2015 Cotton Breeders' Tour

The 2015 Cotton Breeders’ Tour (CBT) drew 135 scientists and seedsmen from six countries, with the large majority coming from the United States. Attendees began the tour Sunday afternoon in a classroom setting learning from Drs. Andy Paterson, Candace Haigler, and James Holland about applying the cotton genome sequence to breeding, fiber development, and genomic selection, respectively. On Monday morning Berrye Worsham, Cotton Incorporated CEO, spoke about the mission and role of the company, Mark Messura, Senior VP, presented on strategy and marketing, and Dr. Kater Hake, VP of Agricultural and Environmental Research, discussed the many disciplines AERD supports. Tour guests then enjoyed an informative visit to Cotton Incorporated World Headquarters and learned about fiber/yarn measurement and processing, fabric development and design, laser and digital printing technology, and mechanical seed delinting.

The CBT then moved to field site visits for the remainder of the week. Attendees observed cotton programs and discussed breeding strategies while visiting North Carolina State University, Clemson University/USDA-ARS, University of Georgia, Bayer CropScience, Dow, and Monsanto. To expand the toolbox cotton scientists have to develop improved varieties, attendees also heard from breeding experts in corn, muscadine, peanuts, sorghum, soybean, sweet potato, tobacco, and turfgrass during the week. Because of its increasing role in breeding programs, we also heard two presentations about high-throughput phenotyping (HTP). HTP is becoming increasingly valuable to collect vast amounts of field data using tractor-based and drone technology.
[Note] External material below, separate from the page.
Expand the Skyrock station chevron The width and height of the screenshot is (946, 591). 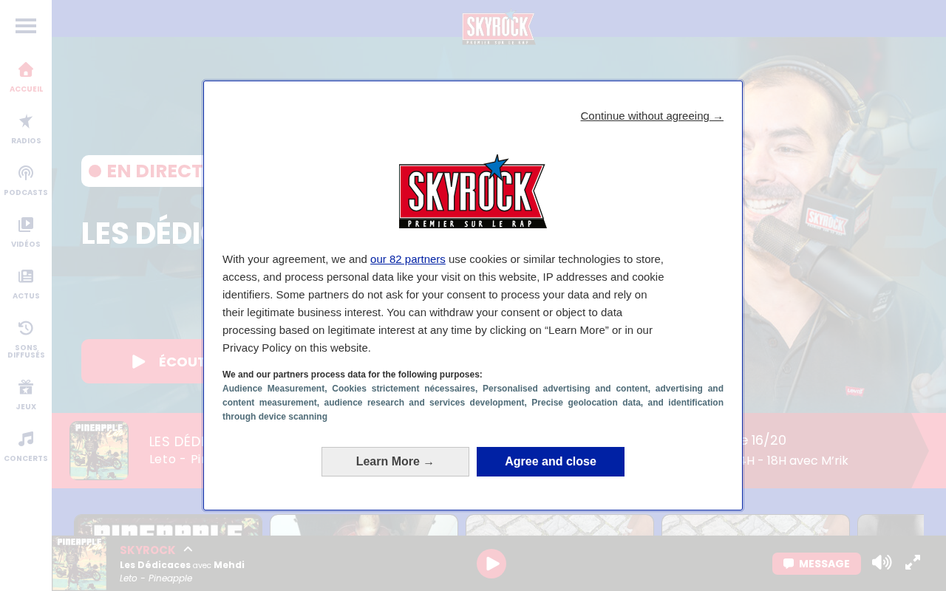188,549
The week-long 2015 Cotton Breeders’ Tour covered 1,145 miles and included two 14 hour working days. Attendees enjoyed traditional southern meals which featured distinctly different BBQ styles over the geography covered. Even with the long days, participants were attentive and asked probing questions – and accomplished the goal of the CBT which is to foster communication among scientists and deliver improved varieties for cotton growers.